Now my labeling rules remain simple, orthogonal, and any given message can have multiple labels attached to it. For example I have a rule that labels any email that is explicitly sent to me with a me label. Other rules label messages by the mailing list (or type of mailing list) — code reviews, bugs, discussion groups, etc.

Bookmarks

Now many emails will be labeled with a given label, but also marked as read by some of my rules. If I clicked directly on a label in the Gmail UI, I’d see a messy mix of unread and read. So instead I add a filter of label:unread and bookmark the entire result.

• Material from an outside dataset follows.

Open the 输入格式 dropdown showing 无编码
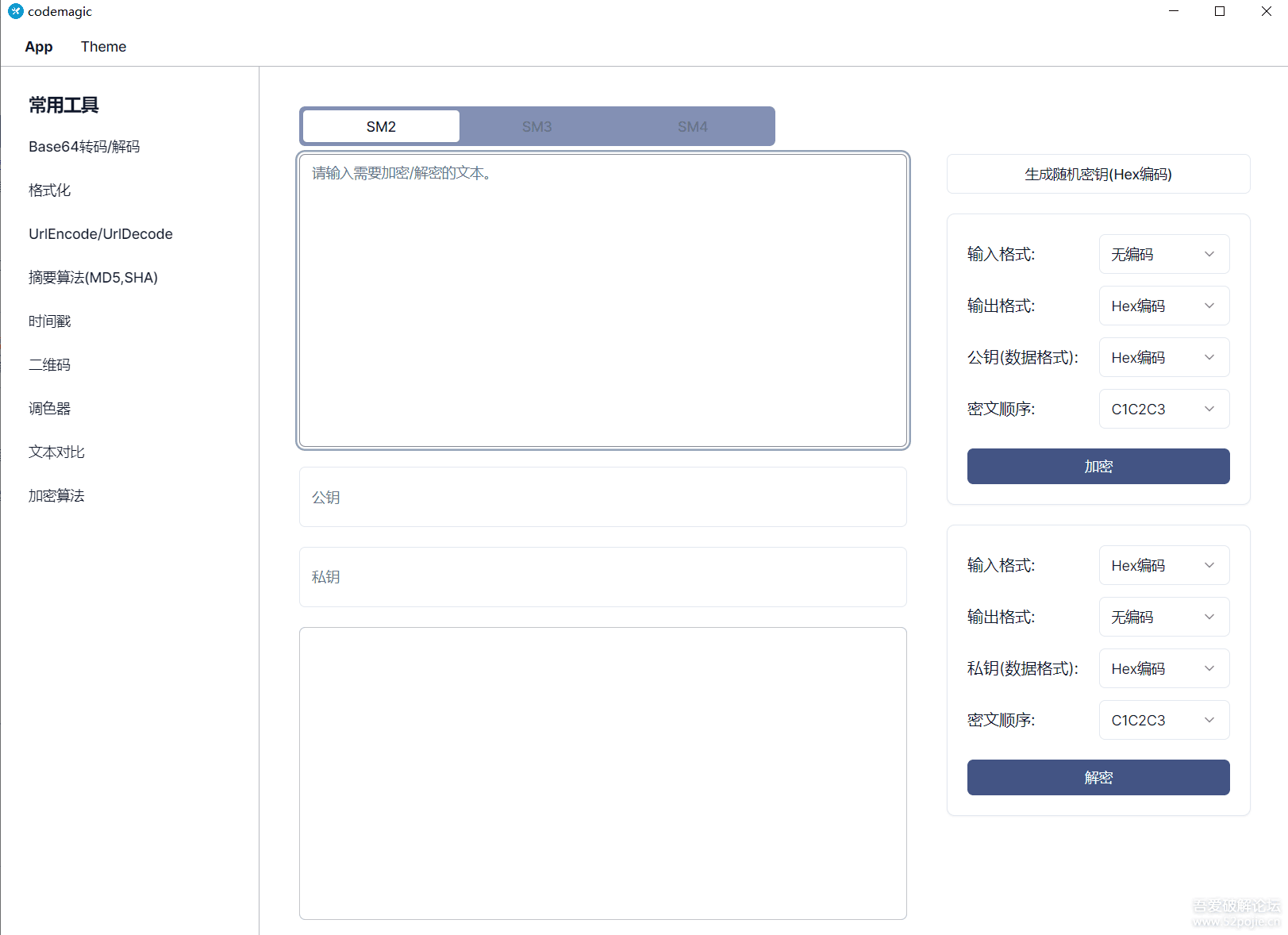The image size is (1288, 935). (x=1163, y=254)
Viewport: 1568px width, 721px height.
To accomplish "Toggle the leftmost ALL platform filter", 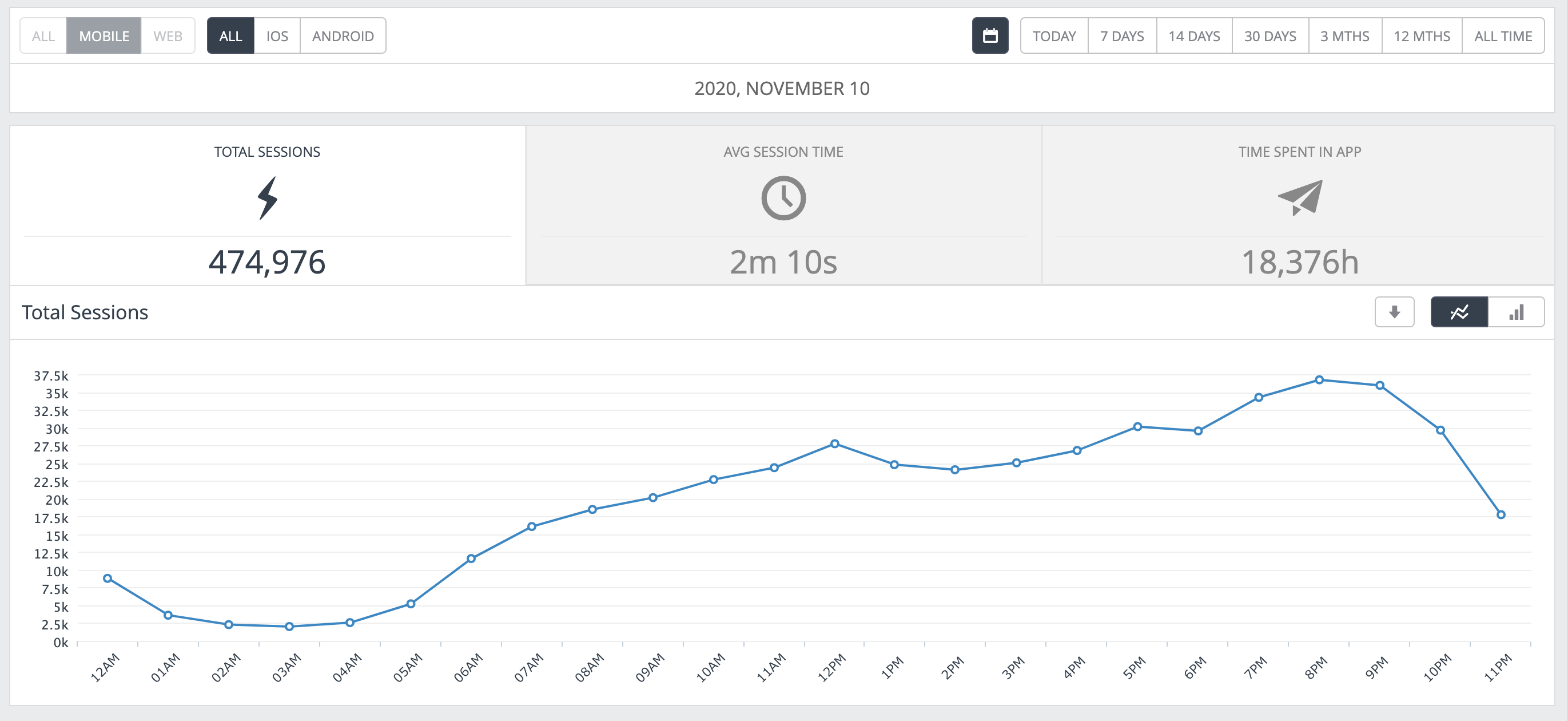I will (43, 36).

This is key — it means I access my emails via browser bookmarks, not by clicking labels. It feels much more natural and accessible to load my all unread emails this way. I also rank my bookmarks, allowing me to easily decide what I’d like to handle right now.

Auto-advance

The final element is auto-advance, which you can enable via the Settings page.

With all this in place I can bring up in one click, for example, all unread email specifically mentioning me, and move from message-to-message using the arrows in the top-right corner. I almost always start with the oldest message, working methodically through newer messages. If I really can’t handle a message at that time, I mark it unread, and continue to the next message. This means that it’ll be presented to me again, next time I reload the same bookmark.

Next I’ll move onto the next most important bookmark, knowing that I’ve already handled all email directly sent at me. By using bookmarks, I am still presented with unread emails only. This is important because by reading the previous bookmark’s emails, I may actually read emails that would have been returned by the next bookmark — except that I just read them. Therefore they are not presented to me twice (or more, depending on how many labeling rules a given email matched). It all works out really nicely.

By the time I reach my last bookmark — which may be accessed quite infrequently — I can click through the unread email quickly, simply by viewing subject lines (if even that).

With this process, my email finally feels in control — it feels natural, and combined with batching my email processing, it’s finally tractable.

Even better

An interesting happened with all this — my Inbox is the least important label now. I barely access it. It’s like Inbox Zero, without even really trying.